Gutes Leben in elf Dimensionen

Mehr als Wachstum: Interaktive OECD-Statistik zum Bürgerwohl nun auch auf Deutsch

  • Velten Schäfer
  • Lesedauer: 3 Min.
Was ist ein gutes Leben? Seit einigen Jahren suchen Wissenschaftler nach neuen Maßstäben für Glück - auch bei der OECD.

»BIP, BIP, Hurra« - so lautete vor einigen Jahren der weitgehend ironiefreie Text einer Imagekampagne des Landes Baden-Württemberg. Gefeiert werden sollte damit nicht nur der Beitrag des Südwestens zum deutschen Bruttoinlandsprodukt (BIP). Zumindest als Subtext schwang dabei mit, dass es sich in einem Land mit hohem BIP und einem kräftigen Wachstum desselben wohl auch besser leben lassen müsse als in anderen Ländern. Viele Bürger akzeptieren das BIP selbstverständlich als Messlatte für den Erfolg oder Misserfolg eines Landes - und damit auch für das Wohlbefinden der Menschen. Ist das aber wirklich so?

»Seit Jahrzehnten gilt das Bruttoinlandsprodukt als wichtigstes In-strument, um wirtschaftlichen und sozialen Fortschritt zu messen. Viele Aspekte, die das Leben der Menschen prägen, erfasst es jedoch nicht«, heißt es in einer Mitteilung des Berliner Büros der OECD. Die Organisation der Industriestaaten setzt daher seit 2011 auf ein breiteres Indikatorenfeld. Um zu ermitteln, wo das Leben der Menschen inwiefern »besser« ist oder wird, lassen sich die OECD-Staaten im Rahmen der »Better Life Initiative« auf einer interaktiven Internetseite, die stets mit neuen Daten gefüttert wird, in insgesamt elf Kategorien vergleichen: Wohnen, Einkommen, Beschäftigung, Gemeinsinn, Bildung, Umwelt, Regierung, Gesundheit, Lebenszufriedenheit Sicherheit und »Work-Life-Balance«. Ab heute ist diese Seite auch auf Deutsch zu erreichen.

[Arbeitsauftrag 1]: Nenne aus der Aufzählung der Vergleichskategorien im bereitgestellten Text alle Kategorien, deren Bezeichnung mit B oder G beginnt.
[Arbeitsauftrag 2]: Fasse den bereitgestellten Text in genau zwei Sätzen zusammen.
Das anschließende Material stammt aus einer anderen Quelle.

[Quellenauszug]:
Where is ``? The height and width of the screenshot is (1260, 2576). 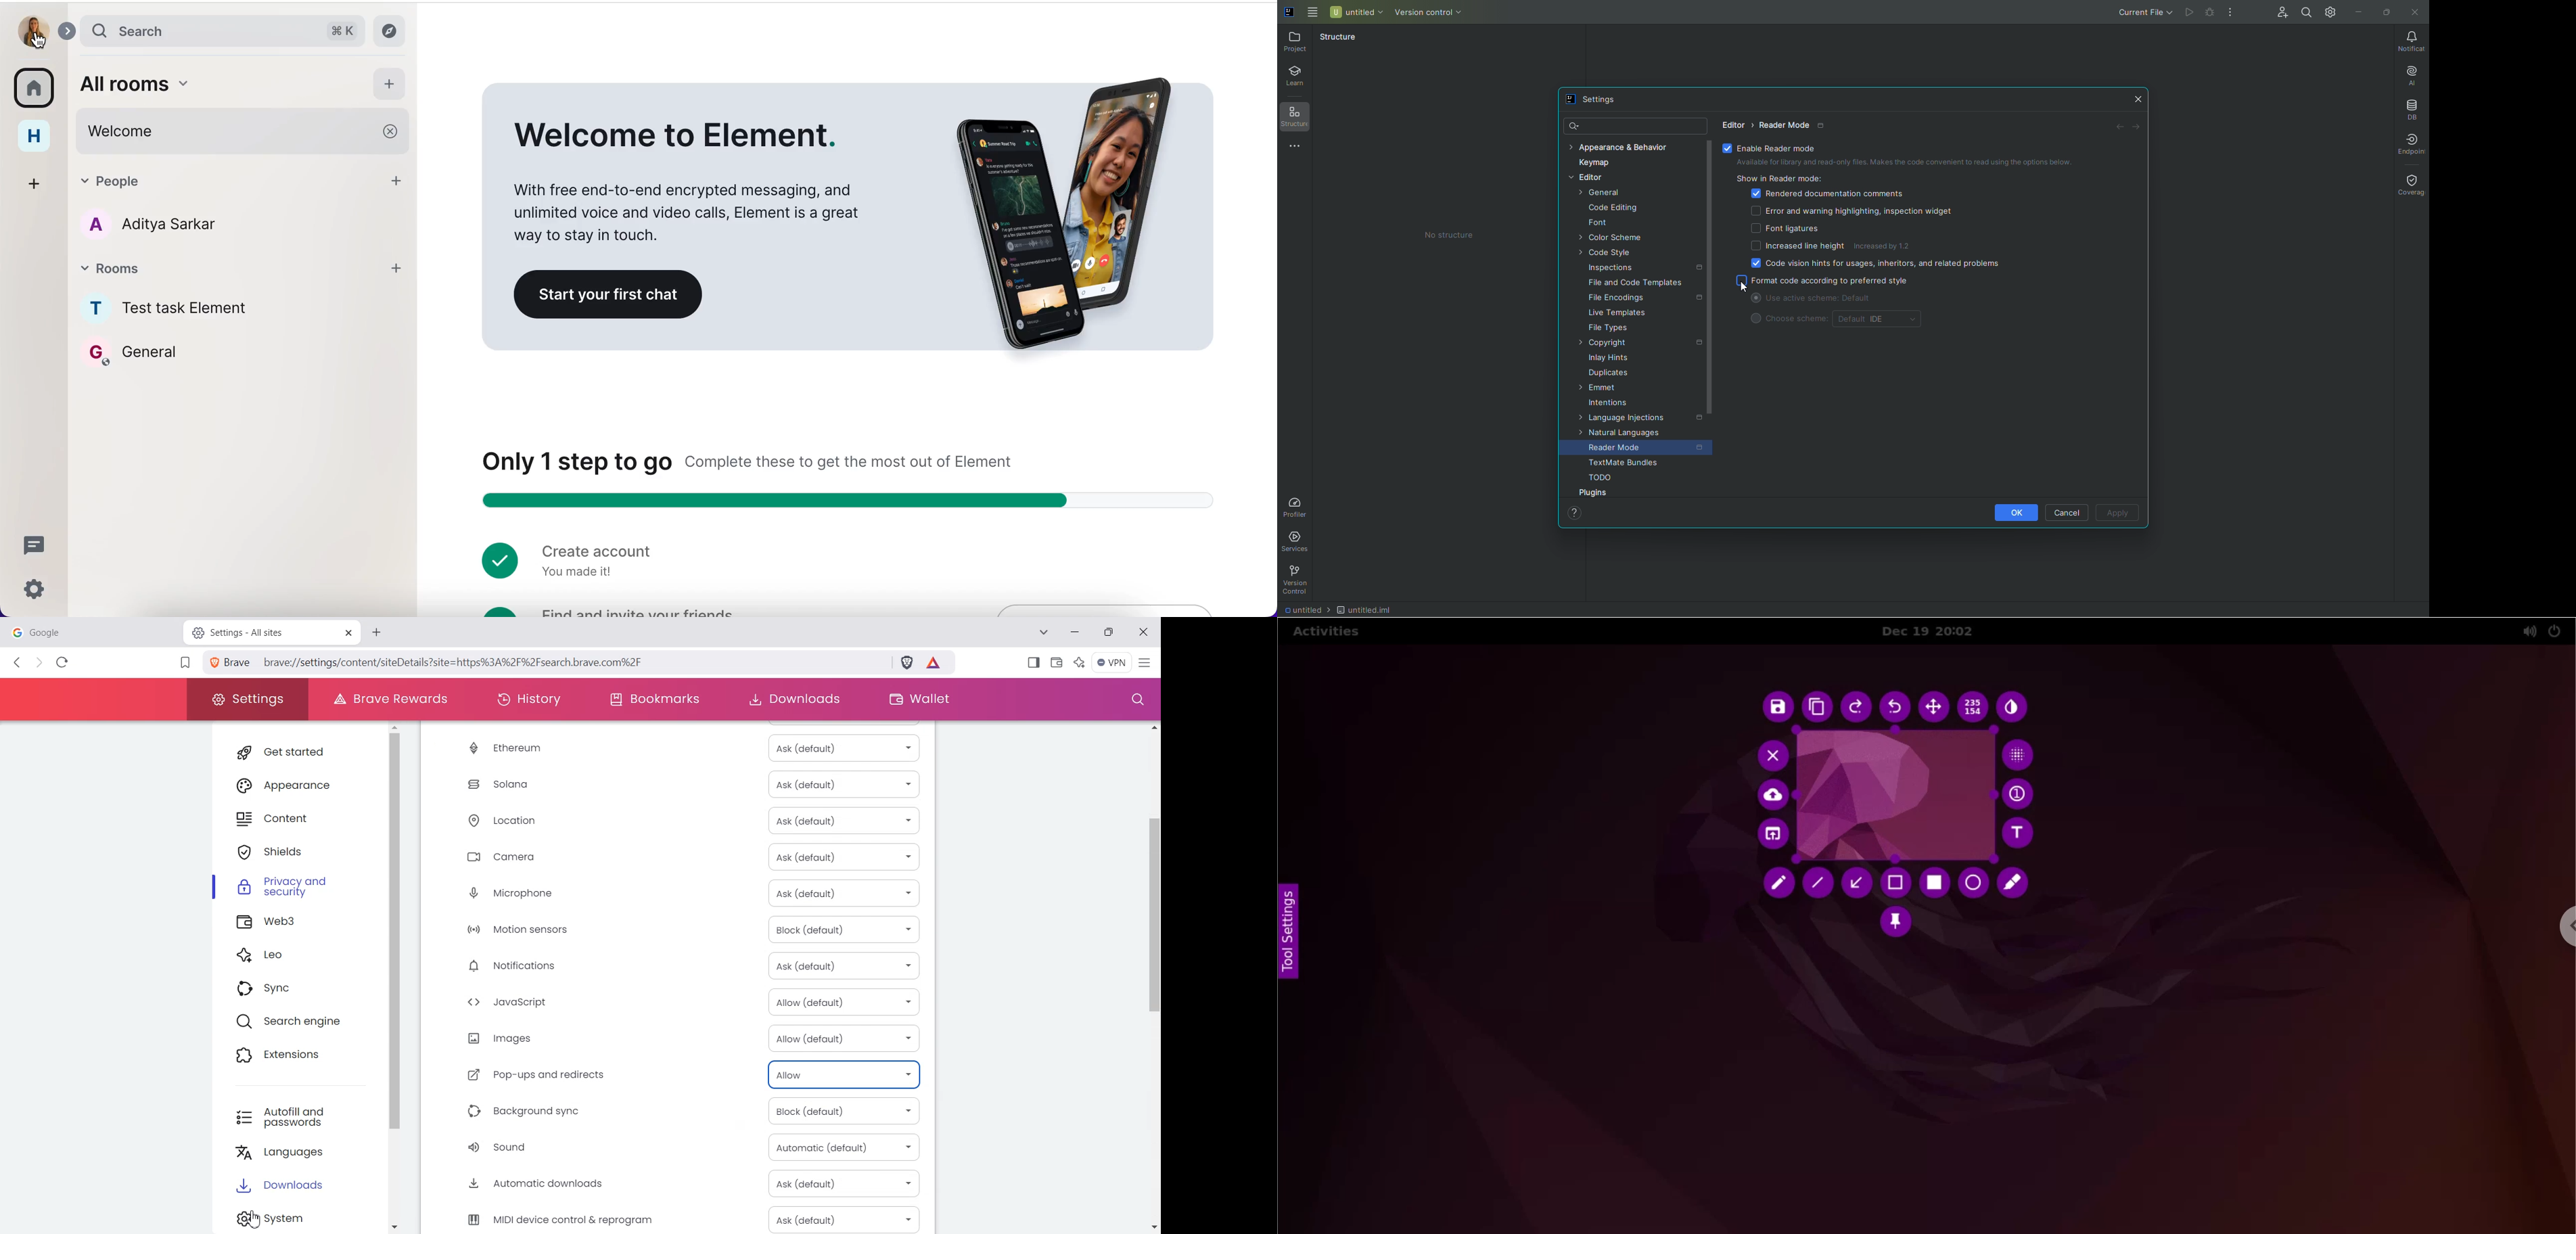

[Ergebnis 1]: Beschäftigung, Gemeinsinn, Bildung, Gesundheit

[Ergebnis 2]: Da das Bruttoinlandsprodukt nach Angaben der OECD viele Aspekte nicht erfasst, die das Leben der Menschen prägen, setzt die Organisation seit 2011 auf ein breiteres Indikatorenfeld. Im Rahmen der »Better Life Initiative« lassen sich die OECD-Staaten auf einer interaktiven Internetseite in elf Kategorien vergleichen, und diese Seite ist ab heute auch auf Deutsch erreichbar.